PRAISE: Prefix-Based Rollout Reuse in Agentic Search Training

arXiv cs.AI / 4/7/2026

📰 NewsIdeas & Deep AnalysisModels & Research

Key Points

  • The paper introduces PRAISE, a training framework for agentic search that addresses reward sparsity and inefficient use of long-horizon RL rollouts in multi-turn retrieval-and-reasoning tasks like multi-hop QA.
  • PRAISE reuses partial search trajectories by extracting prefix states at different turns, generating intermediate answers from those prefixes, and using them to create additional training trajectories.
  • It derives step-level rewards by comparing performance across prefixes, improving credit assignment beyond supervision only at the final answer.
  • The approach jointly optimizes search policy learning and prefix answer evaluation using a single shared model, avoiding extra human annotations or a separate reward model.
  • Experiments on multi-hop QA benchmarks report consistent improvements over strong baselines, indicating better data efficiency and learning signals.

Abstract

In agentic search, large language models (LLMs) are trained to perform multi-turn retrieval and reasoning for complex tasks such as multi-hop question answering (QA).
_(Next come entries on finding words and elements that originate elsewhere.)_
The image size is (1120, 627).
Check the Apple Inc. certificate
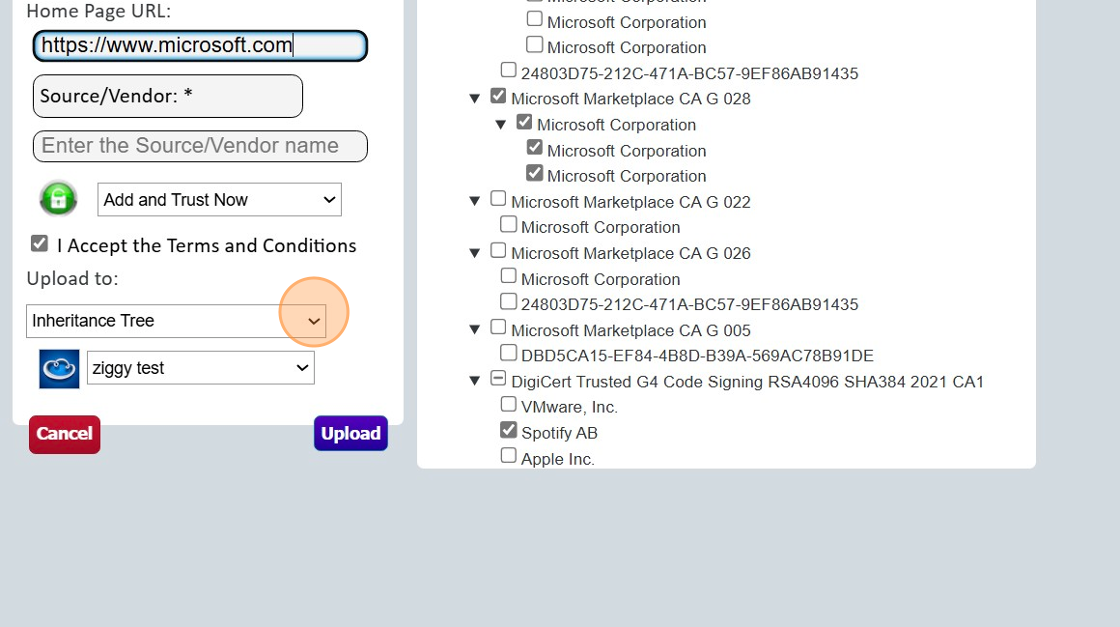[509, 454]
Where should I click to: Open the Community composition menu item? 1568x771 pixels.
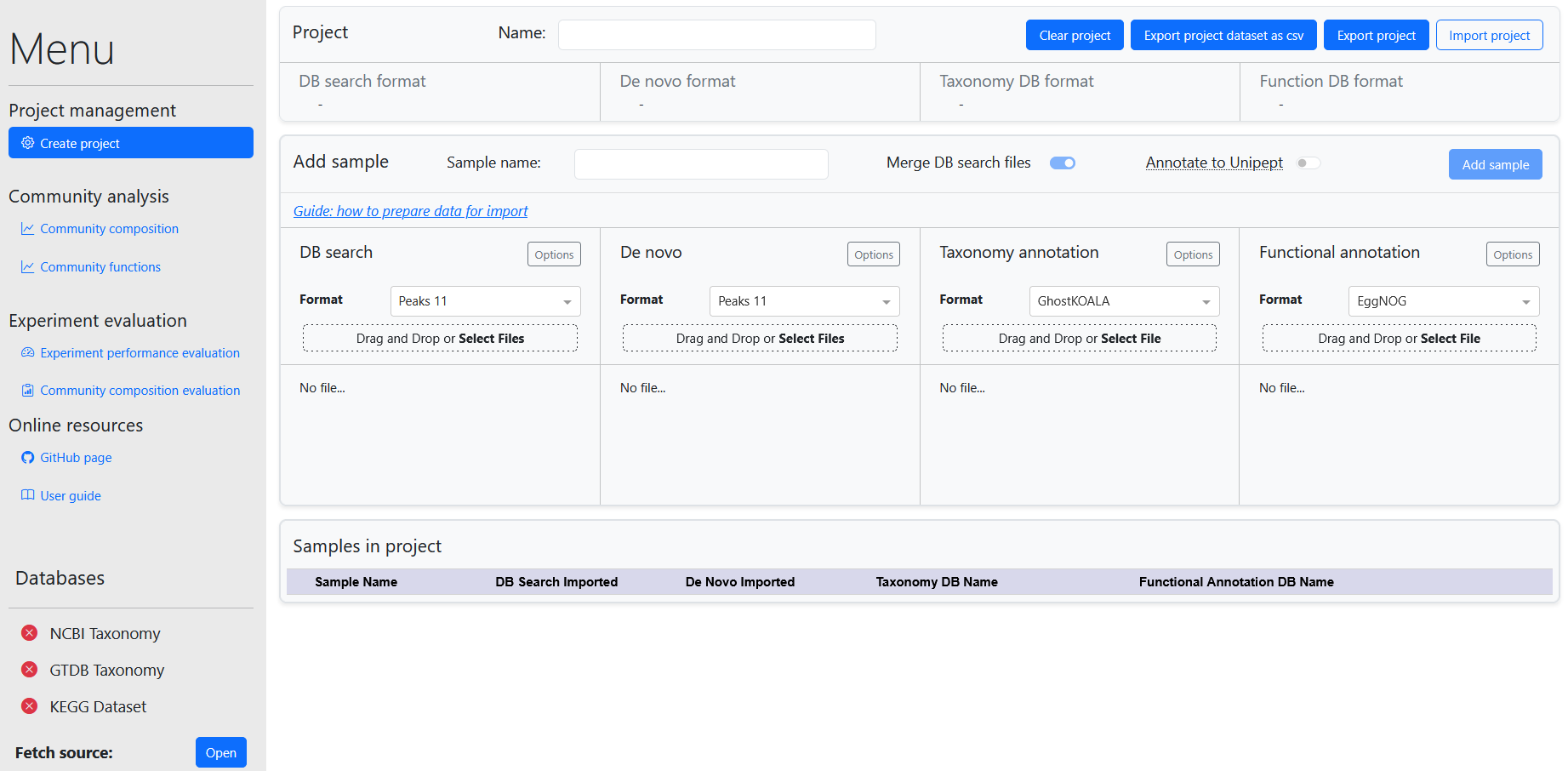[x=109, y=229]
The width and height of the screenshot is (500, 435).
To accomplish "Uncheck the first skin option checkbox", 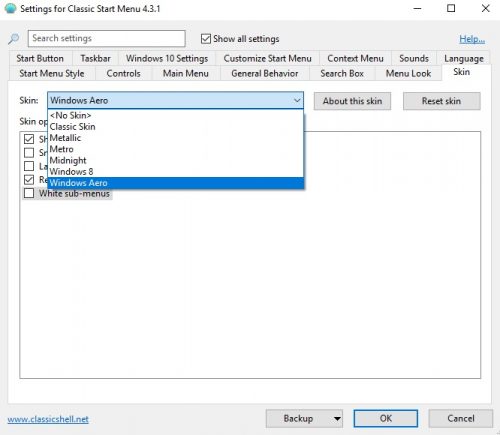I will click(29, 139).
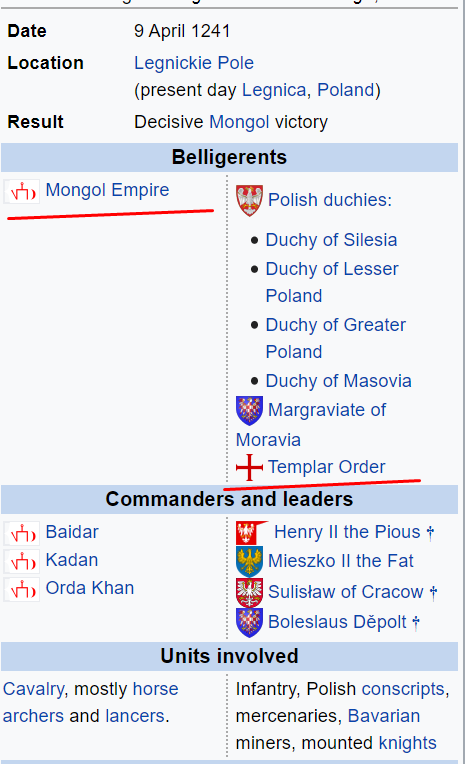This screenshot has height=764, width=470.
Task: Click the checkered eagle shield beside Boleslaus Děpolt
Action: (249, 623)
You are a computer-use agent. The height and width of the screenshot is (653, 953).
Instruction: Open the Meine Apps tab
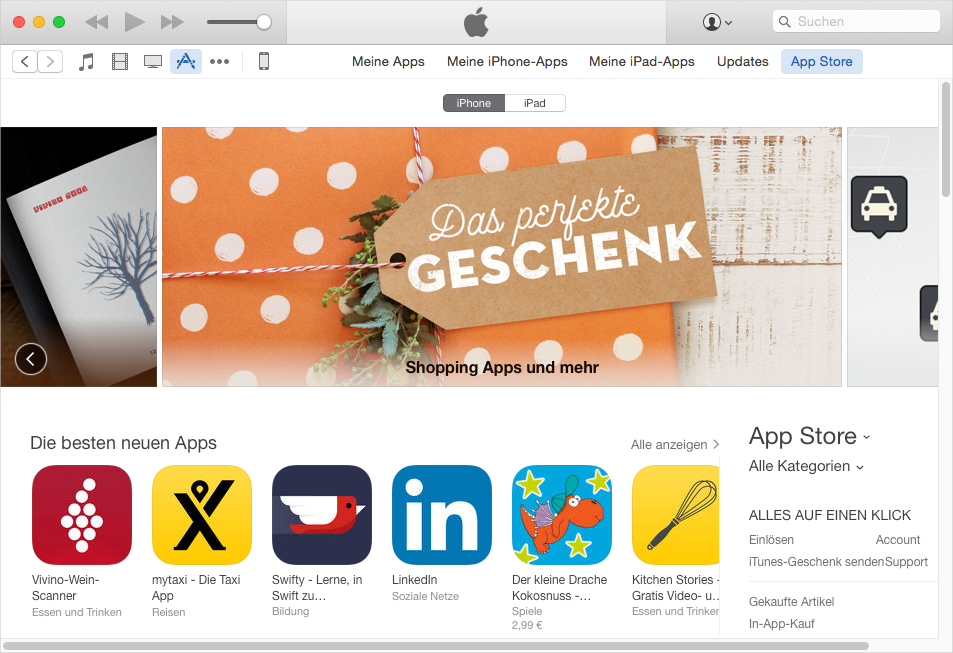(x=388, y=61)
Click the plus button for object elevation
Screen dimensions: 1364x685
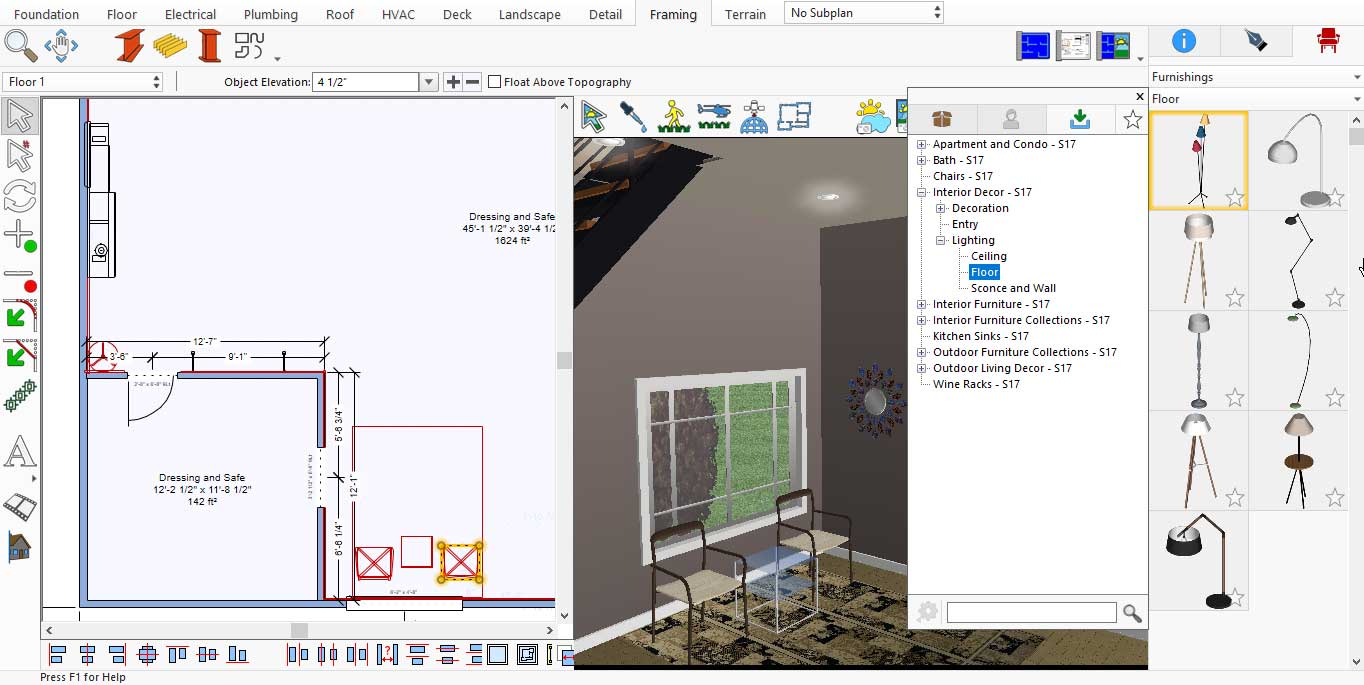453,82
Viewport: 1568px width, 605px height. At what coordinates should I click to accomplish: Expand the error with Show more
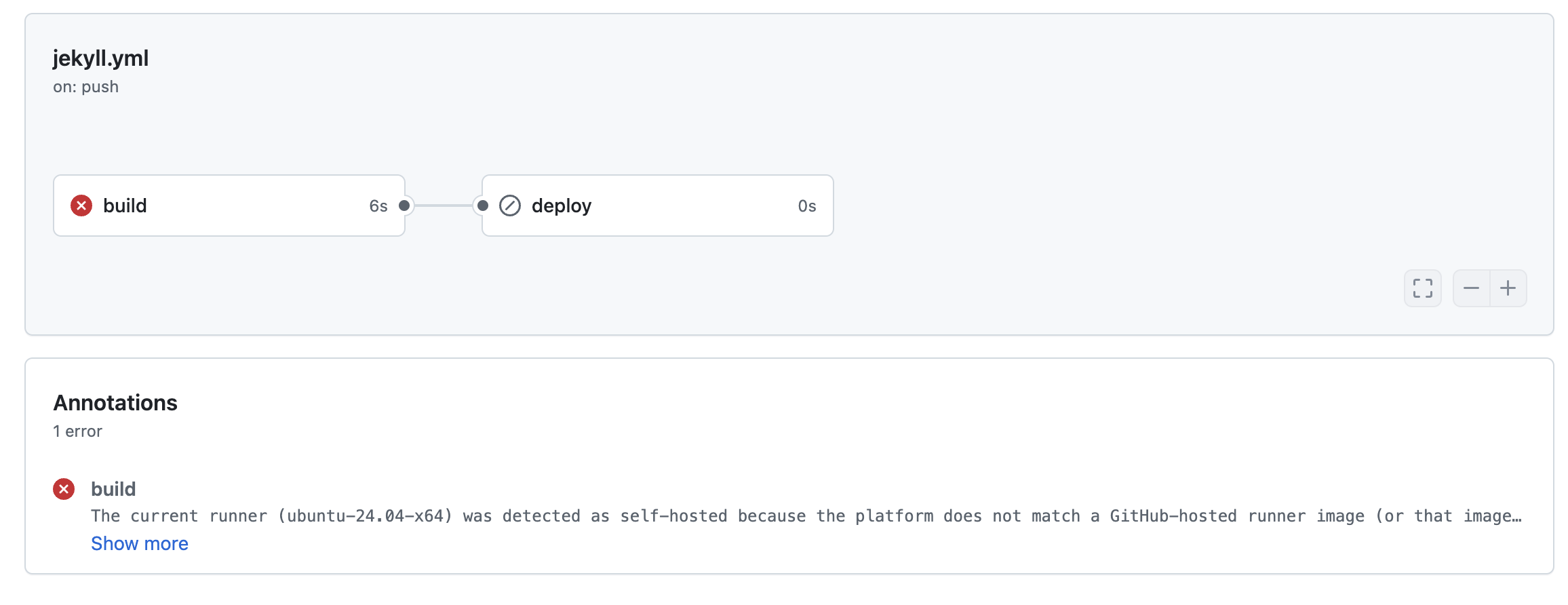[140, 543]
However, current search-based Reinforcement Learning (RL) methods suffer from two core limitations: expensive long-horizon rollouts are under-utilized during training, and supervision is typically available only at the final answer, resulting in severe reward sparsity. We present Prefix-based Rollout reuse for Agentic search with Intermediate Step rEwards (PRAISE), a framework for improving both data efficiency and credit assignment in agentic search training. Given a complete search trajectory, PRAISE extracts prefix states at different search turns, elicits intermediate answers from them, and uses these prefixes both to construct additional training trajectories and to derive step-level rewards from performance differences across prefixes. Our method uses a single shared model for both search policy learning and prefix answer evaluation, enabling joint optimization without extra human annotations or a separate reward model. Experiments on multi-hop QA benchmarks show that PRAISE consistently improves performance over strong baselines.